Me recordó su insinuación a la forma preferida con que muchas personas se excusan, personas que querrían verse eximidas de tener que asumir la responsabilidad de sus acciones: las confabulaciones, las grandes conspiraciones, nuestros designios regidos desde el exterior. El destino. Dentro de esos engaños, de esas maquinaciones, parece que la potestad sobre nuestras decisiones se diluyese; “No pasa nada”, no debemos sentir ninguna culpa, porque estamos subyugados por los que las idean. No digo que Guzzon fuese de esa clase de persona, no parecía un cobarde, al contrario. Sólo que cada hombre debe cargar su cruz, y yo de eso sí que sé, por más que quisiera dejarlo atrás.

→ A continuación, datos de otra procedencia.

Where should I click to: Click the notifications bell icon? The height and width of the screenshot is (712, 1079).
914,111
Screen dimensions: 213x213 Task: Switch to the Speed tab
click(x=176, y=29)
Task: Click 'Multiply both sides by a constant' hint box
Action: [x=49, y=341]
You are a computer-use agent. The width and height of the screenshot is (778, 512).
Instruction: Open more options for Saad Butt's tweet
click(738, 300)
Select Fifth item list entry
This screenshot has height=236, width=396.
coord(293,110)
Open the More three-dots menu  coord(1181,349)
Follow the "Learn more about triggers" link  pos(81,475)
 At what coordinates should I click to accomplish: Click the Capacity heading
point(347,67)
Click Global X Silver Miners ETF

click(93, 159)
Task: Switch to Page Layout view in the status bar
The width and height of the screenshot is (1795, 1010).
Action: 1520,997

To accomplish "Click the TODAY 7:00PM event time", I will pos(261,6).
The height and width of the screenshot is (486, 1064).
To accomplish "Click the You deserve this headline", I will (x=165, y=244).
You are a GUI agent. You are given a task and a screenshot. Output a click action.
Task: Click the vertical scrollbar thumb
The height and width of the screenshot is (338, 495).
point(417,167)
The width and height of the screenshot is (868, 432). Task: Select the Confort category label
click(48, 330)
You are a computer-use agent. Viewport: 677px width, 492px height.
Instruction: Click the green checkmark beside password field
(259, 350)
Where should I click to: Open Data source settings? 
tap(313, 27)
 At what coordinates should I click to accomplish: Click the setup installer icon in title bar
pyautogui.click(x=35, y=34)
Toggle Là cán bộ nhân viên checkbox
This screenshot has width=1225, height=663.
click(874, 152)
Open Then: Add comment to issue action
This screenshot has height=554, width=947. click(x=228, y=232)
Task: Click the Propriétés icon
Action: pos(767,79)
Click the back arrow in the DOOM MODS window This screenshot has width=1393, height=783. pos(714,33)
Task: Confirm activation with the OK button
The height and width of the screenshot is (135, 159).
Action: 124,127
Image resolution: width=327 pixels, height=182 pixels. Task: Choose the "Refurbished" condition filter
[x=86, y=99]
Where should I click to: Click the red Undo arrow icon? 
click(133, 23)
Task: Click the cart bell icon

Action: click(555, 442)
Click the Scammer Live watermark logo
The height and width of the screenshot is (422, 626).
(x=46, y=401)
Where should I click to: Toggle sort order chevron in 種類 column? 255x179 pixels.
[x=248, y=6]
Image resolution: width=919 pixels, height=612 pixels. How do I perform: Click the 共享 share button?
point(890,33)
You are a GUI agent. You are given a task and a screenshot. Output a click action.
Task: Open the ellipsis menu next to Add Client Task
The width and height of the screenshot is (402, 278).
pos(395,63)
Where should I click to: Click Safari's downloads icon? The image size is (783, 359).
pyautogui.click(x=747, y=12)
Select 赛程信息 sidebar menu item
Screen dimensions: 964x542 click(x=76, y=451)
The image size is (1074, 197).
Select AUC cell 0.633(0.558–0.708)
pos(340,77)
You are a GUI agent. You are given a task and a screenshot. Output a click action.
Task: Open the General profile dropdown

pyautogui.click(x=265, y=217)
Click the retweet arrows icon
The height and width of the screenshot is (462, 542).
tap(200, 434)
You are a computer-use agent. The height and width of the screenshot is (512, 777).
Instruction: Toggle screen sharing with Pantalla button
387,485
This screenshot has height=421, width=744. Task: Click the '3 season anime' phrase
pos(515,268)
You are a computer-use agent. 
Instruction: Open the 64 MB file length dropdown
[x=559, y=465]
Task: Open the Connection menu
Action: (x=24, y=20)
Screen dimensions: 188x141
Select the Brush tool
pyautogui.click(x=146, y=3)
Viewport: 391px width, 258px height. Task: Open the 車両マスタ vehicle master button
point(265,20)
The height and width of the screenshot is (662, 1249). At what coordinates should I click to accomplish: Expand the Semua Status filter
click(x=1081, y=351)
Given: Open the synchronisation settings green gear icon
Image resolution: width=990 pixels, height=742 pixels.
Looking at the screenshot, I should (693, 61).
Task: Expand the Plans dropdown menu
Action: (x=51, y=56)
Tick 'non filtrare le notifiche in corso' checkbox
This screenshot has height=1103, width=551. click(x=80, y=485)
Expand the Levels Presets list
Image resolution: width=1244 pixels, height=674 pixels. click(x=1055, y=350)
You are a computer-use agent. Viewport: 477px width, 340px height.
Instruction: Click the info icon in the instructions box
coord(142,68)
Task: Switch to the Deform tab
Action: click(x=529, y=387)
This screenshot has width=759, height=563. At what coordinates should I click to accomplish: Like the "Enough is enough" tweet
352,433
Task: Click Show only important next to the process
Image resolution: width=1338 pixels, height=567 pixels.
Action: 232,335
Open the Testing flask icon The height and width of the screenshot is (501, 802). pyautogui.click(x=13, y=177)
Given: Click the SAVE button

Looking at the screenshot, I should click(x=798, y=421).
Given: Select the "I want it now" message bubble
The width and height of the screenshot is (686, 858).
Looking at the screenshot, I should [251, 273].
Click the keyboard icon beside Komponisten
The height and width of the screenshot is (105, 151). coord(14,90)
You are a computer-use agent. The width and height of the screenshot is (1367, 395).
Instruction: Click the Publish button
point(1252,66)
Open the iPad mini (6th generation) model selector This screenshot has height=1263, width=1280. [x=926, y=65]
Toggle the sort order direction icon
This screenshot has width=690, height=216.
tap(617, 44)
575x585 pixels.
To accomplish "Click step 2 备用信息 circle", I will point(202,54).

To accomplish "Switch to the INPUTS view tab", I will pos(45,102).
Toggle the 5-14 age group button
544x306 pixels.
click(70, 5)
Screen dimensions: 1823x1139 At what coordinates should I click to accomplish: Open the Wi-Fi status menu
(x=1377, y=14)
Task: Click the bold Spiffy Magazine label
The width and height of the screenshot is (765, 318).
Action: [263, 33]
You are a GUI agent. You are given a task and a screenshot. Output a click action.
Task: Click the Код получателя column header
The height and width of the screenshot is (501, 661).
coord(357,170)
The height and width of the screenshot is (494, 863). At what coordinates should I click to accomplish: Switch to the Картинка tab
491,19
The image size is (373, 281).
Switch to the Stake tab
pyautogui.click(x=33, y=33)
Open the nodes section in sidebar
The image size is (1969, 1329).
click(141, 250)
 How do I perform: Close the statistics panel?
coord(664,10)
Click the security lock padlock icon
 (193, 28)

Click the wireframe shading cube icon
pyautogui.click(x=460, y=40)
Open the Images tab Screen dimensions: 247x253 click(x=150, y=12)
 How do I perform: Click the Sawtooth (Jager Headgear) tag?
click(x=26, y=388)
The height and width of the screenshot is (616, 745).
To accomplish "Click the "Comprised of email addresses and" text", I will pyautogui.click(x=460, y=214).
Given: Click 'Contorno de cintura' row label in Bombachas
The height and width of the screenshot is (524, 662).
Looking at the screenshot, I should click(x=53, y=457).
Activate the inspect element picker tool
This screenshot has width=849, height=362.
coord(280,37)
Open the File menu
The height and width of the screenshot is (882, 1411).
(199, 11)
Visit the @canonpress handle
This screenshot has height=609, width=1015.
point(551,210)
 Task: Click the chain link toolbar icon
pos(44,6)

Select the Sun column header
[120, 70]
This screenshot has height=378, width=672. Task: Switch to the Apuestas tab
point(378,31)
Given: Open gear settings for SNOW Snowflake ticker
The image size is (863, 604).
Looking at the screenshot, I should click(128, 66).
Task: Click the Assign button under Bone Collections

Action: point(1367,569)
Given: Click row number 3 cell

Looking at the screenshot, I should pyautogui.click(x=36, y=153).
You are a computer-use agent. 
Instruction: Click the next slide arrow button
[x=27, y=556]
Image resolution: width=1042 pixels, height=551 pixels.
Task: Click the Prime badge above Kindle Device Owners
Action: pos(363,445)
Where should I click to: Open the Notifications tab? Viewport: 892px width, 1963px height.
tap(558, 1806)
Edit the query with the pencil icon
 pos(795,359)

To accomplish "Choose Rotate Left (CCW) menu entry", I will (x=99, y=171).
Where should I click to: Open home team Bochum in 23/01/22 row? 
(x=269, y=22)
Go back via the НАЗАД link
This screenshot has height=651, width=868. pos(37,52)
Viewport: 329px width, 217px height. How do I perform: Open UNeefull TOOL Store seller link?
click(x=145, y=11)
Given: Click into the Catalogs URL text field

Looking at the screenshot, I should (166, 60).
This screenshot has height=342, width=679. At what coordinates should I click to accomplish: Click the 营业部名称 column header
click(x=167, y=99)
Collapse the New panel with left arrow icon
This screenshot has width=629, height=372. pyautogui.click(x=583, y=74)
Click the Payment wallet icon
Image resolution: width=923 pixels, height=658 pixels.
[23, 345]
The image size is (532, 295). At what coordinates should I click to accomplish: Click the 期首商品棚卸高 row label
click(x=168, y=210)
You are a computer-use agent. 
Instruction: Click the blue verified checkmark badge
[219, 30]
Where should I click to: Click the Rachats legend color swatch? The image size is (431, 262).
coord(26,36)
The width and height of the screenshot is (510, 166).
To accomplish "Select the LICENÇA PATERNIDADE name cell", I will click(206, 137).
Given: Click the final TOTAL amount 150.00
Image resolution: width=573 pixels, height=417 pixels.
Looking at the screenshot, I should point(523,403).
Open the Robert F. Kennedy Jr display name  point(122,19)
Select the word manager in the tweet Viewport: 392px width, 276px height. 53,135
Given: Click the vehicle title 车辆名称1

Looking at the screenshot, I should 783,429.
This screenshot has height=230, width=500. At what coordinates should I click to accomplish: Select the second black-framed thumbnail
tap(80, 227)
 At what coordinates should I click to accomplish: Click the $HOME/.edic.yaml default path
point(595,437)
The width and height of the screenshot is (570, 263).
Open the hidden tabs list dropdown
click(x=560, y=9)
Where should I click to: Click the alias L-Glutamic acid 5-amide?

¿Quién podría asegurarme que Schivasi no prepararía una celada semejante para entrar en mi casa y matarme, si no aceptaba su trato? ¿O a Constanze? Podría secuestrarla y luego exigirme más dinero. Podría hacer ambas cosas, incluso aunque lo aceptara. Sé que no tiene sentido, que le soy más útil vivo, pero ¿cómo confiar en una persona que sabes que ha asesinado y que, por la cantidad justa, volverá a hacerlo?
La mayoría de nuestro capital está a buen recaudo, confío en Antonio Marchese, él ha sabido siempre moverlo entre manos seguras; él eliminó las reticencias de Anne Marie –los aristócratas en ocasiones son como urracas– que prefería defenderlo en su feudo, tener cerca aunque fuera escondido lo que valoraba, antes que ponerlo en circulación. Si Vitto irrumpiese aquí, no habría nada que… salvo Constanze. Constanze, ella lo es todo. Me tenía, de cualquier manera, a su merced. Sólo cabía una solución, una definitiva. Lo haríamos entre Antonio y yo, cuanto antes.
–Disculpen la interrupción. Ricasoli, ¿sabe usted si en Roma disponemos de algún hospicio de gestión civil para huérfanos y esas pobres gentes de poca fortuna?
–No lo sé, aunque francamente, no lo creo. ¿A qué viene eso, Raffaele?
–Nada, estaba pensando que usted tiene razón, que ambos la tienen. El signore Guzzon también. Corren tiempos peligrosos y, con empeño, yo podría hacer de esta ciudad, de Roma, un lugar mejor.
–Eso sí merecería una copa del champán que traje. Más que un simple trato de negocios –sentenció Esteve Balagueró.